Por eso, cuando Pedro y los demás apóstoles proclamaban que Jesús, el que había muerto en una cruz y que luego había resucitado, era el Mesías esperado desde el tiempo de los profetas, se puso en pie de guerra para exterminar lo que él llamaba impostura y sectario. Hasta el punto de no contentarse con eliminar a los cristianos que vivían en Jerusalén sino a los que vivían en Damasco, a cuatro días de distancia a caballo. Fue precisamente en el camino hacia la capital Siria cuando el mismo Crucificado-Resucitado se le hizo encontradizo y le derribó de su soberbia altanera. Y, de gran perseguidor, le cambió en el mejor predicador y en el apóstol por antonomasia de Jesús como único Señor y Salvador.

Queridos hermanos: Es bueno mirarnos en estos dos espejos. Porque nosotros somos con frecuencia tan cobardes como Pedro y, puede ser que, en alguna ocasión, tan fanáticos como Pablo respecto a los cristianos y a la Iglesia. Mirarnos en esos espejos nos ayuda a encontrarnos con el que cambió radicalmente a Pedro y a Pablo y, por tanto, nos puede cambiar también a nosotros y hacernos cristianos de verdad en privado y en público, cuando el viento nos es favorable y cuando hay que nadar contra corriente.

Si Pedro no se hubiera encontrado con Jesús cuando le llamó y, sobre todo, cuando le miró compadecido después de la negación, no hubiera pasado de ser un desconocido pescador de Galilea o un perjuro. Jesús le amó con amor misericordioso y, primero, le eligió para ser apóstol, y, más tarde, para hacerle el principio y fundamento visible de su Iglesia y –lo que es más importante- el primer Papa santo que diera la vida por él.

Si Pablo no se hubiera encontrado con Jesús Resucitado, habría pasado a la historia como un encarnizado perseguidor de los cristianos. El Resucitado le cambió la vida y le hizo capaz de afrontar incontables sufrimientos para llevarle a todos los rincones del mundo Mediterráneo.

No fueron ellos los únicos casos que experimentaron un cambio radical como fruto del encuentro personal con Jesús. Todos conocemos, por ejemplo, los casos de san Agustín, de san Francisco de Asís, de san Juan de Dios y de san Ignacio de Loyola. Todos fueron grandes pecadores y todos son hoy grandes santos. Jesús sigue obrando estos prodigios en nuestros días. Ahora, por ejemplo, conocemos personas a las que Jesús ha sacado, si no de una vida de pecado, sí de una vida superficial y alejada de Dios y de la Iglesia. Entre los que todavía están vivos, podemos recordar a la italiana Alessandra Borghese, hija de una de las mayores fortunas de toda Europa; a las españolas María Vallejo-Nájera y Tamara Falcó, hijas de dos conocidos personajes, y al director  mexicano de cine Eduardo Verástegui.
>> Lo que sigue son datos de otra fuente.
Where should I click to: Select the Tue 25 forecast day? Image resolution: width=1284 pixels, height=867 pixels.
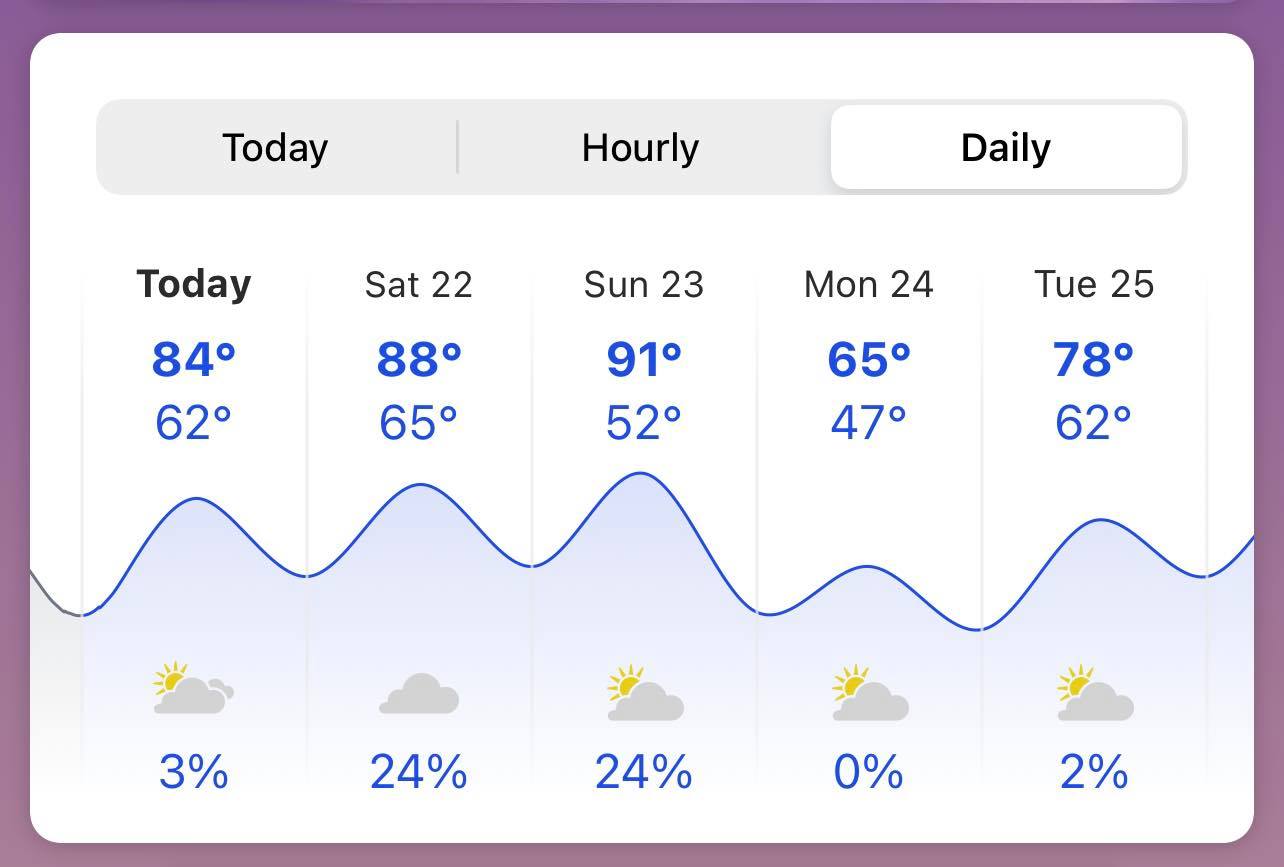point(1094,284)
Desde otra perspectiva, podemos recordar a Asia Bibbi, y a esa mujer joven sudanesa que ha estado en las páginas de todos los periódicos de estos días. Ambas están prisioneras en cárceles inhumanas de Pakistán y Sudán, respectivamente. Asia Bibbi está casada y es madre de cinco hijos; la otra está también casada y acaba de dar a luz en la cárcel a su segunda hija. Una y otra prefieren seguir en la cárcel y, si es preciso, morir antes que renegar de su fe cristiana.

Los ejemplos podrían multiplicarse, porque hoy el cristianismo está siendo perseguido en muchos países del mundo. También en Europa y España, aunque sea de modo solapado, pero no por eso menos real. ¡Es la hora de ser fieles y valientes! Que el martirio de los santos Pedro y Pablo nos alcance del Señor esta gracia y, a la vez, la de no avergonzarnos nunca de ser cristianos ni perder la alegría para anunciar el evangelio.